Information START

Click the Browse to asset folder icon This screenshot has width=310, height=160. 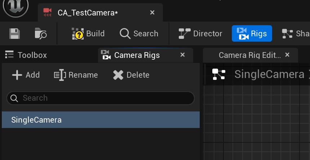(41, 33)
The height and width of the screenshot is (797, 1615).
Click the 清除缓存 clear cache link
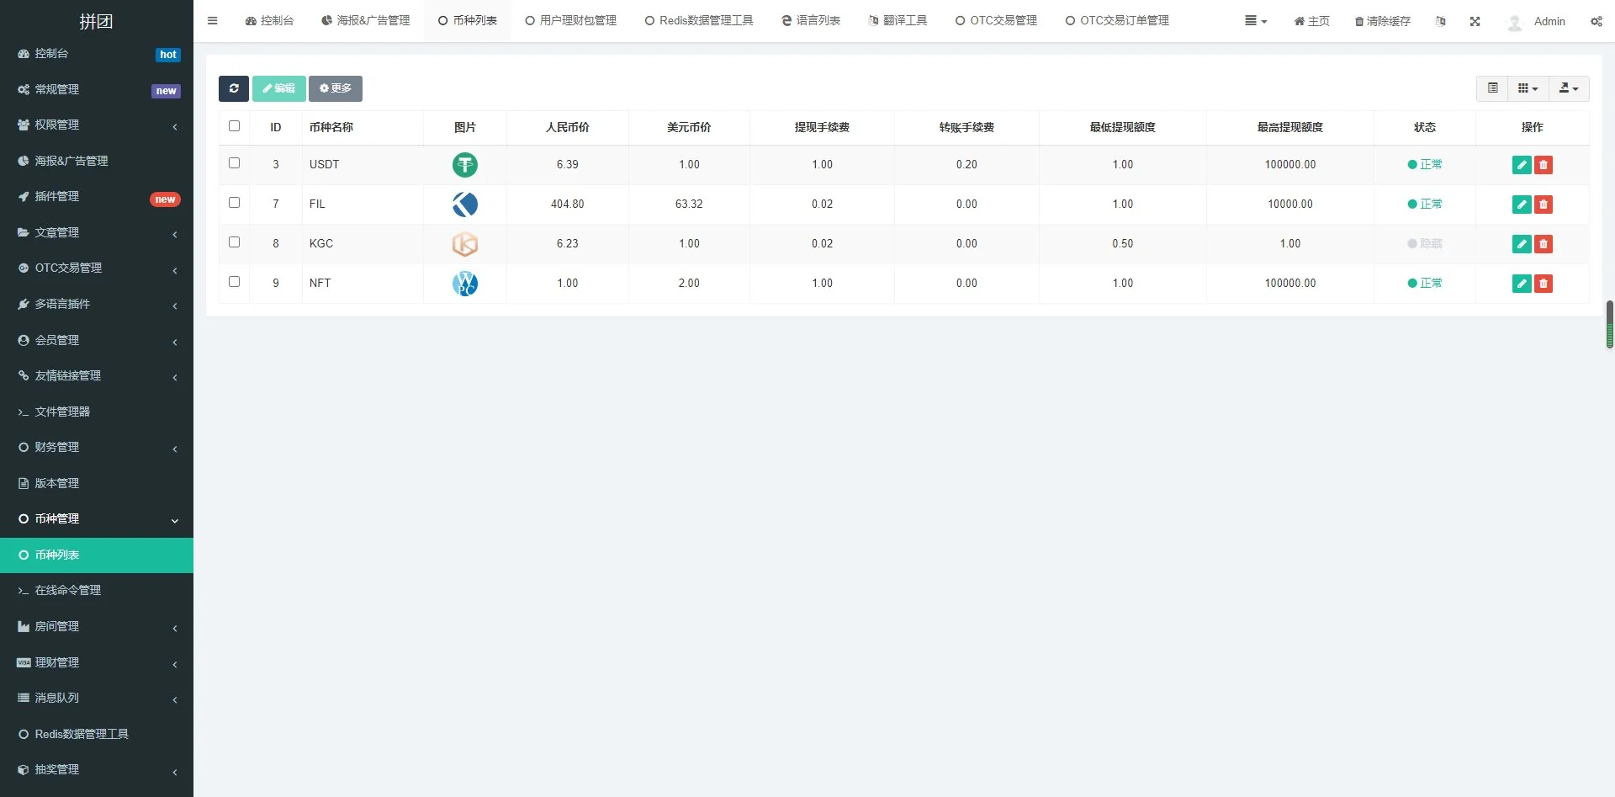pos(1382,21)
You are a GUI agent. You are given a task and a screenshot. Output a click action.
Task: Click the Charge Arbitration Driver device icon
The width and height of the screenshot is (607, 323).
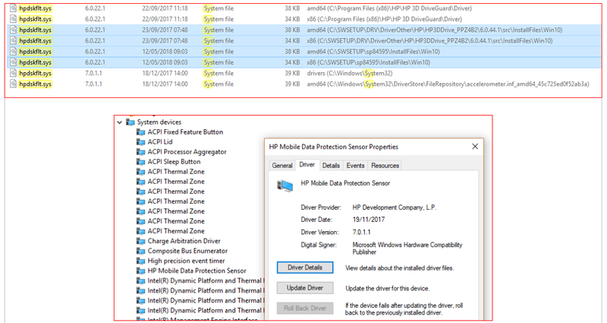coord(140,241)
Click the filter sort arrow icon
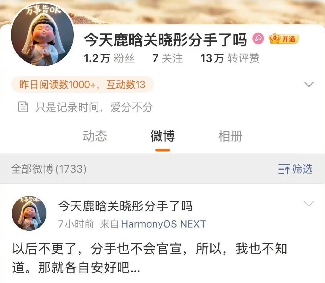The height and width of the screenshot is (283, 325). click(284, 169)
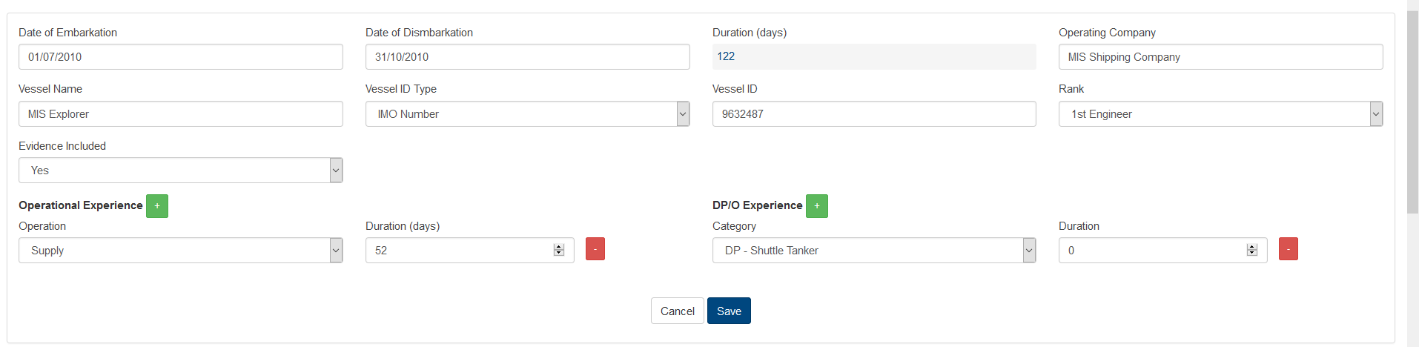Save the sea service record
This screenshot has width=1419, height=347.
coord(729,311)
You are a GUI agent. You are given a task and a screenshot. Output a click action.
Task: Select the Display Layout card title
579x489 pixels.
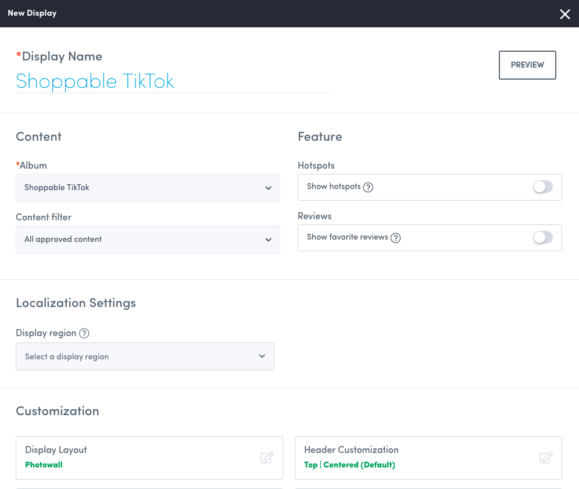(56, 449)
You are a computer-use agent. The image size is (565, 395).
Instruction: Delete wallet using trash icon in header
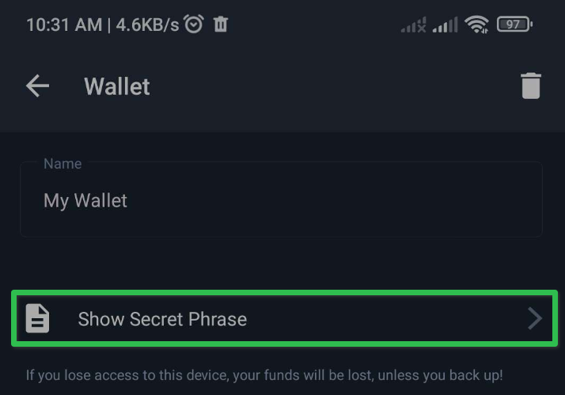coord(531,85)
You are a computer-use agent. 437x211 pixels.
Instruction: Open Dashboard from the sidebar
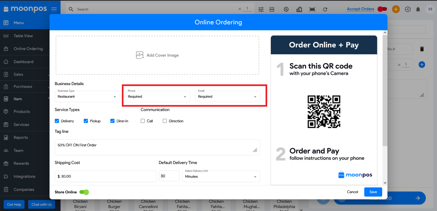click(23, 62)
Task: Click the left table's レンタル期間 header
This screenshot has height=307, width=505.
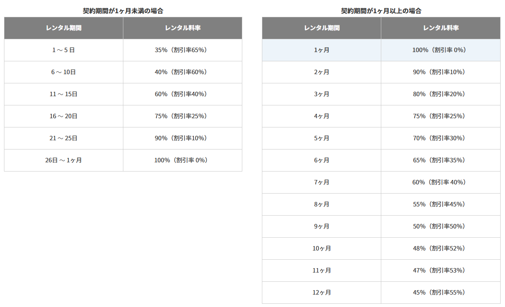Action: tap(63, 28)
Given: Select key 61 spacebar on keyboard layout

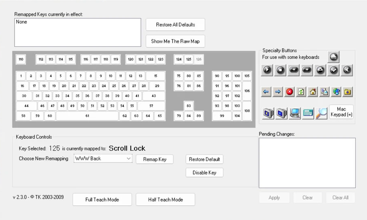Looking at the screenshot, I should [87, 116].
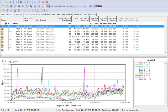
Task: Click the pair icon beside Pair 5
Action: [3, 36]
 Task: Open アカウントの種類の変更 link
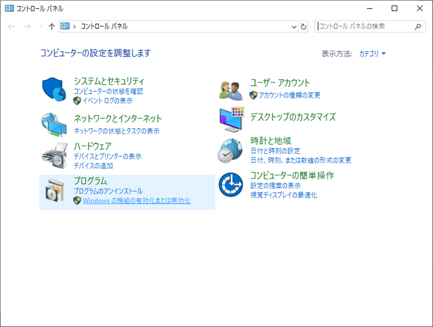pyautogui.click(x=290, y=95)
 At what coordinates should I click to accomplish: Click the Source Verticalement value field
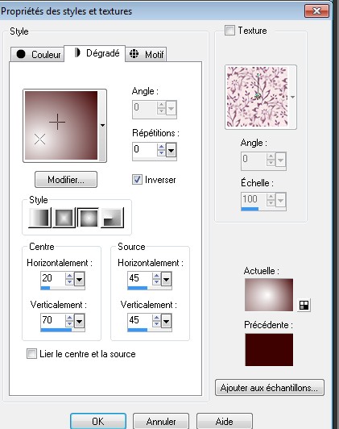click(x=140, y=320)

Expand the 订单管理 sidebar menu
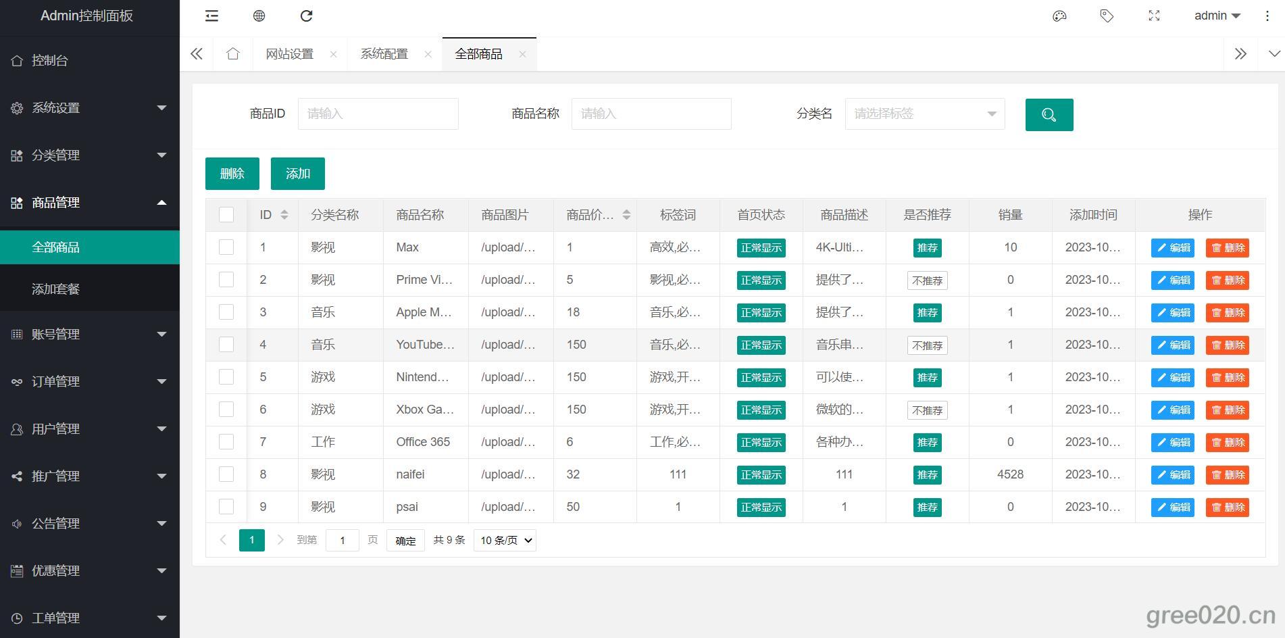pos(89,382)
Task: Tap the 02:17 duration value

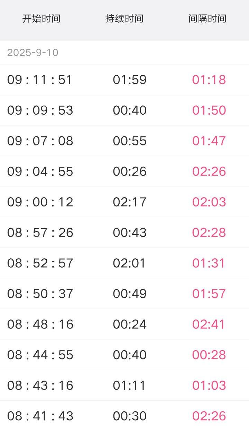Action: coord(130,202)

Information END

**Work request**
Search the preceding listing for "agent", then copy every line that holds it.

**Answer box**
You are a GUI agent. You are given a task and a screenshot. Output a click action.
You are a GUI agent. You are given a task and a screenshot. Output a click action.
You are a computer-use agent. The image size is (565, 395).
You are a computer-use agent. 437x211 pixels.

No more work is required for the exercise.